Пока же в качестве юного московского обывателя, живя в нашей квартире, в одном из больших московских домов в Хлебном переулке, я изредка выполнял общественные очередные дежурства по ночам в парадном подъезде, у запертой стеклянной двери, прислушиваясь к ночной ружейной и артиллерийской перестрелке.

День мы проводили в коридоре квартиры, где была устроена столовая, так как у окон находиться было небезопасно. В наш дом попал снаряд, который пробил стену.

В квартире у нас находился гостивший знакомый прапорщик, который был уверен, что верх одержат юнкера. После победы большевиков он отсиживался еще несколько дней, так как не хотел выходить в форме офицера на улицу.

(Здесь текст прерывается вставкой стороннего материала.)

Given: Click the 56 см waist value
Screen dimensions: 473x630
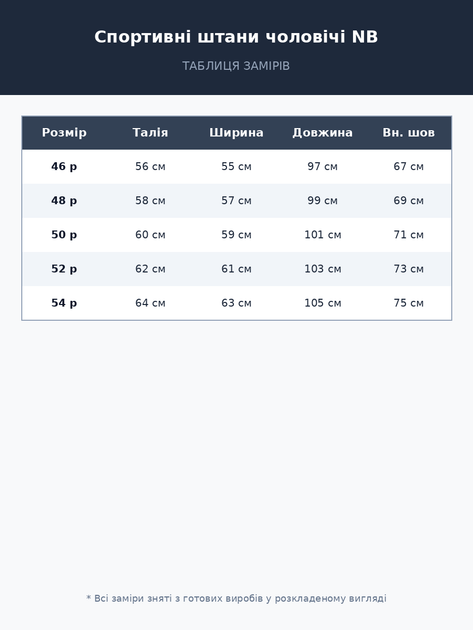Looking at the screenshot, I should click(150, 166).
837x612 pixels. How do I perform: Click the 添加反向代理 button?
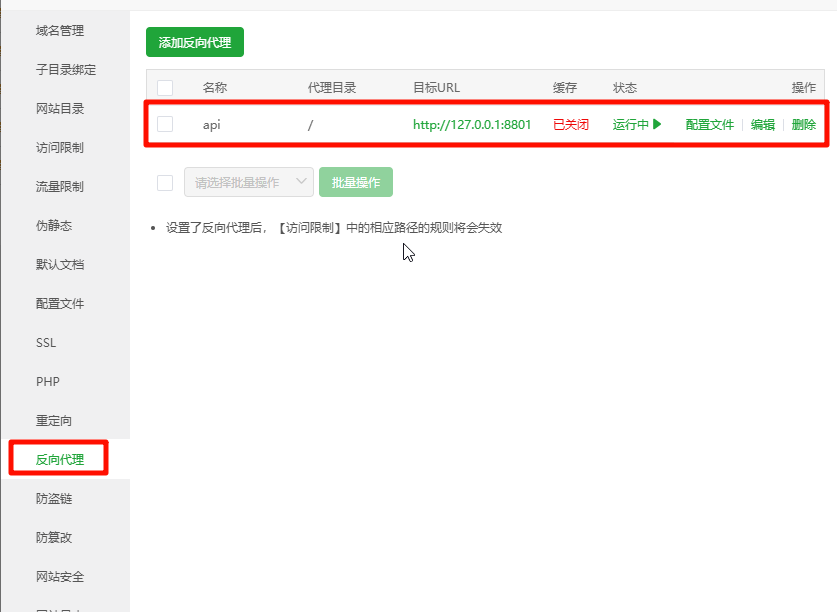[195, 43]
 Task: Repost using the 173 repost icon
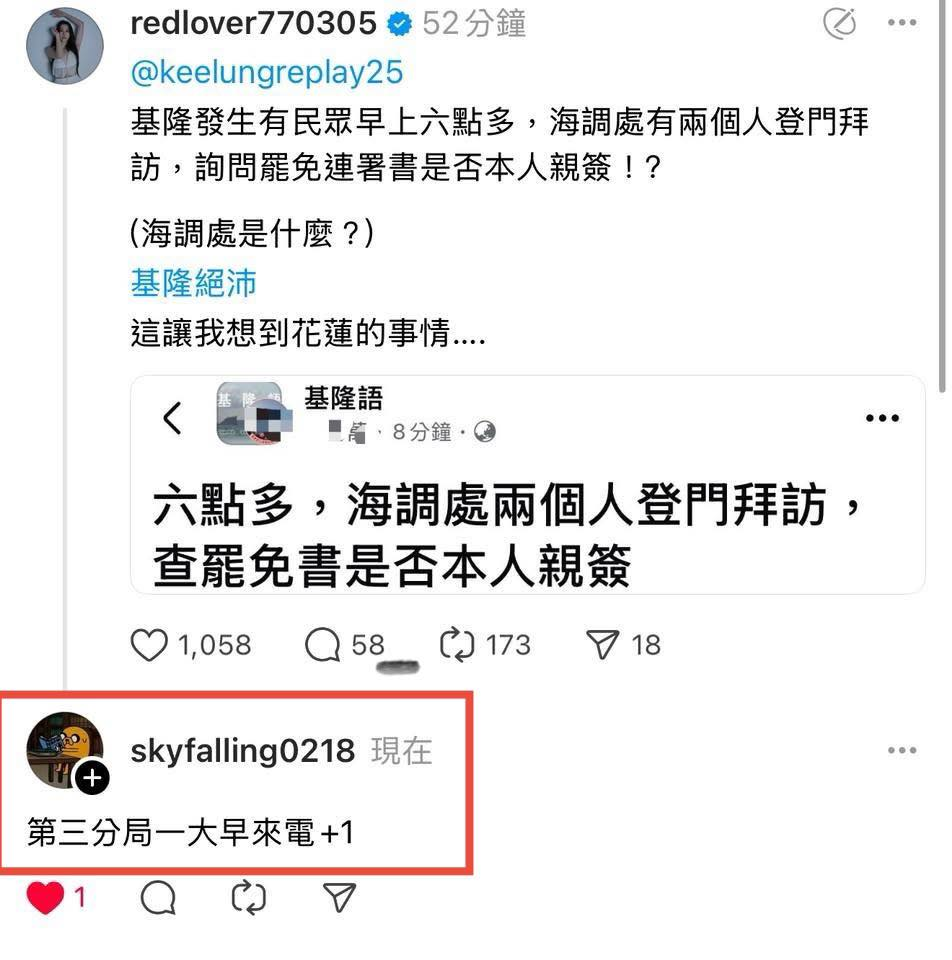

Через шесть-семь дней уличных боев стало окончательно известно об установлении советской власти.

Улицы были полны народу. Я вышел на Поварскую. По ней двигались красногвардейские патрули и стояли контрольные посты.

Проходя мимо одного из контрольных постов, я обратил внимание на то, что они пропустили меня и вдруг остановили шедшего сзади меня такого же, как я, гимназиста. Они быстро обыскали его, нашли в карманах форменной шинели стреляные патроны и задержали. Помню, как я удивился тому, что рабочие-красногвардейцы безошибочно угадали и остановили именно этого гимназиста, не обратив никакого внимания на проходивших мимо других, таких же молодых людей.

На стенах появились первые декреты за подписью В. И. Ленина. Двери гимназии и студии снова открылись передо мной, и жизнь как будто пошла своим чередом.

В гимназии многие неодобрительно отзывались о победе большевиков, передавали слова отцов, что революционная власть эта на две-три недели и что новые политические события не заставят себя ожидать.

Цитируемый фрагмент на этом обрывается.